Corante Innovation Hub

« Monitor | Open innovation | Organizational Innovation »

Open innovation, customers, and crowdsourcing

Posted by Renee Hopkins Callahan

Corante Network contributor Paul Gladen at Chief Innovation Officer comments on Kraft's new open innovation program, through which the company says it will solicit ideas from consumers: "But it still feels like a lost opportunity, and the execution lacks any appearance of innovative thinking - the InnovateWithKraft site is mostly legalese and is essentially a digital 'suggestion box'. As a minimum they could have put a bit more effort into providing some contextual and stimulating information - for example linking to other parts of the Kraft site that provide examples of innovations from Kraft’s history (I only found the link by googling “Kraft+Innovation”).
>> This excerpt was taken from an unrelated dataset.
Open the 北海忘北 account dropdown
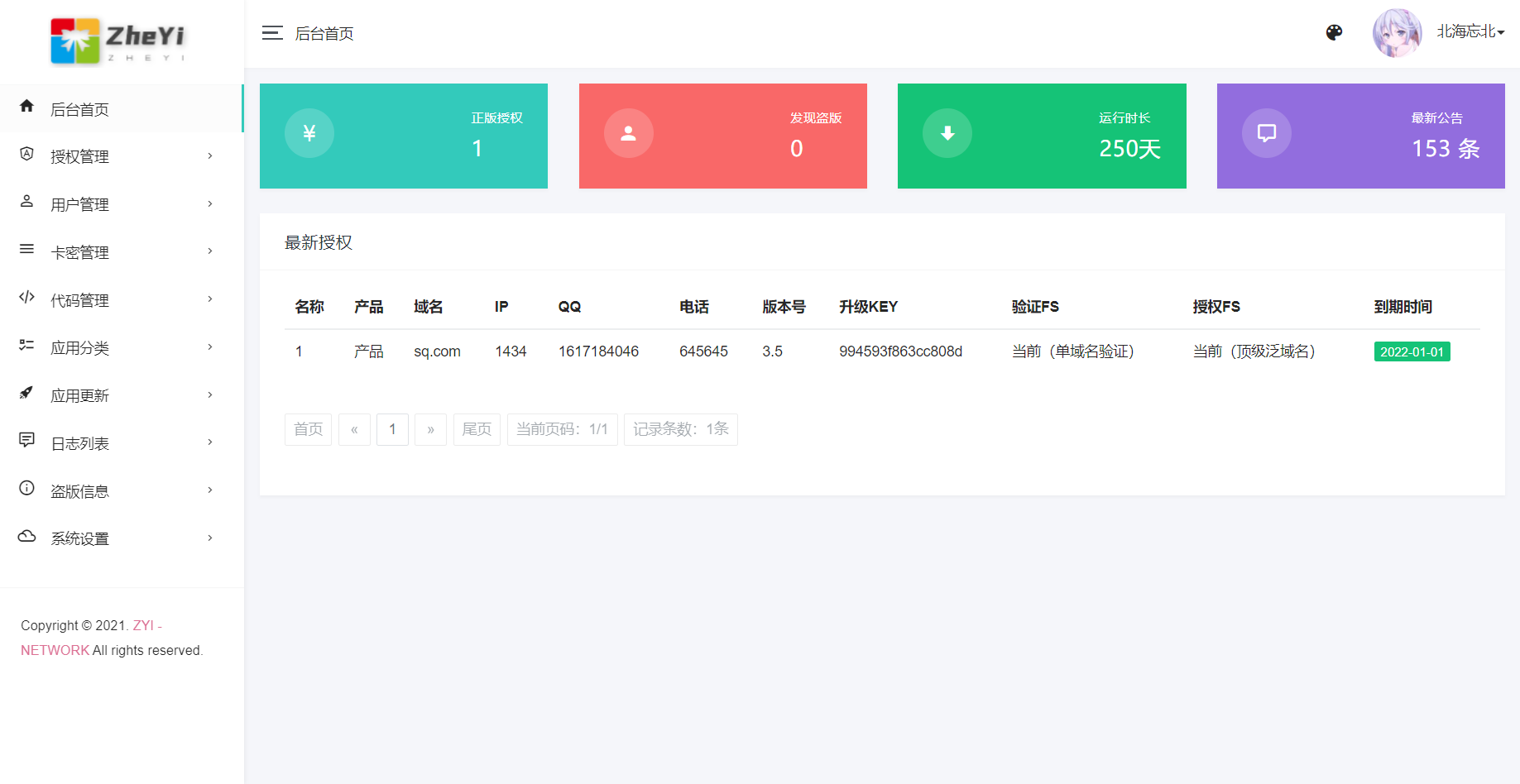 1470,32
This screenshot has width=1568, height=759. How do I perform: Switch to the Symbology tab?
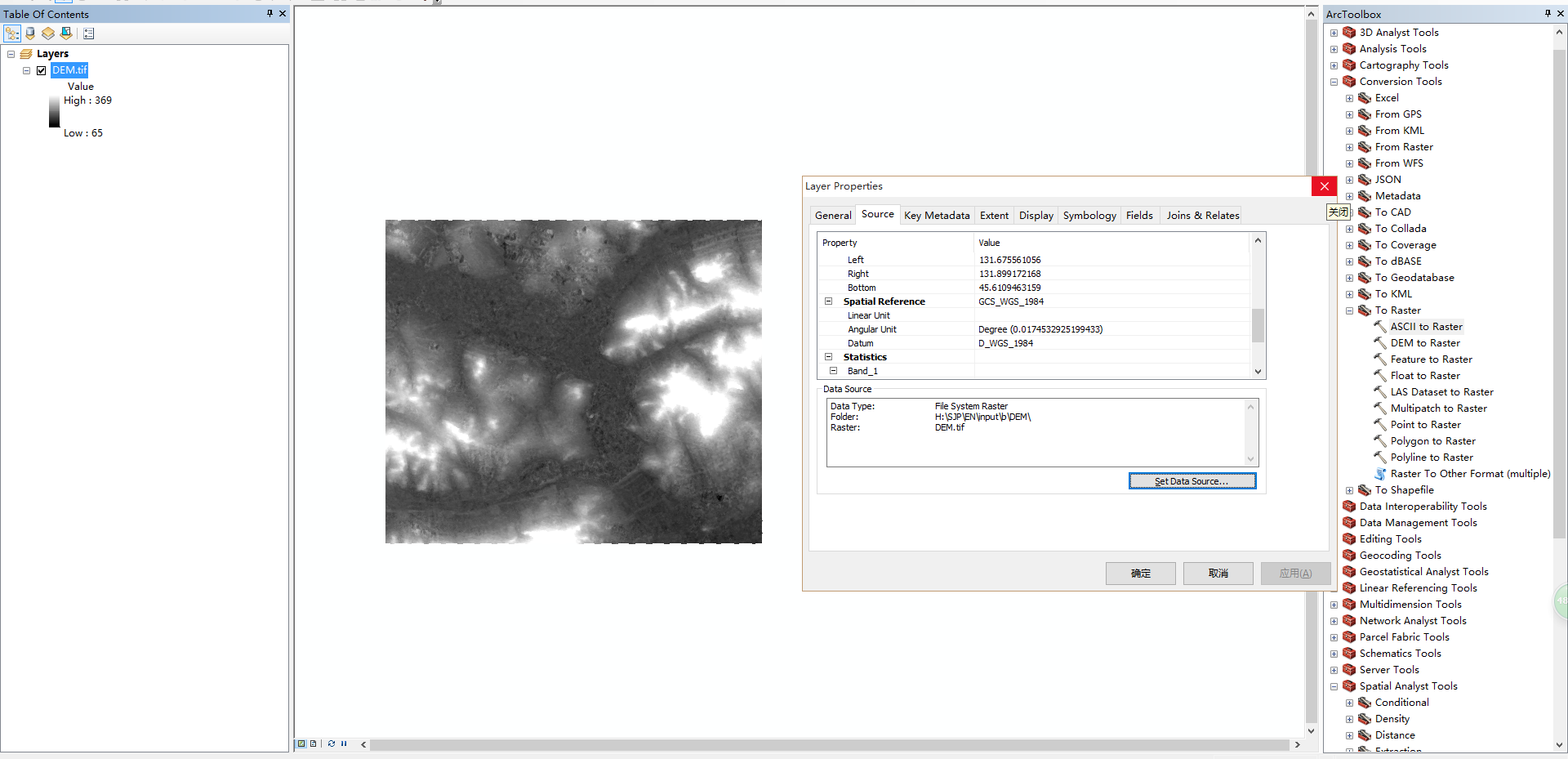click(x=1089, y=215)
And what about the ideas that don’t match the focus of this program - where’s the blog, where’s the effort to engage customers in dialogue?"
This kind of top-down effort is bound to fail in a world moving toward "crowdsourcing" -- "Everyday people using their spare cycles to create content, solve problems, even do R&D." -- which I wrote about this week on IdeaFlow. It looks to me like Kraft is trying too hard to hammer out a customer-driven solution when with much less effort they could simply set up a way to dip their corporate toes into the wellspring of customer-driven idea generation that has spawned the entire new meme (or buzzword, if you will) of crowdsourcing.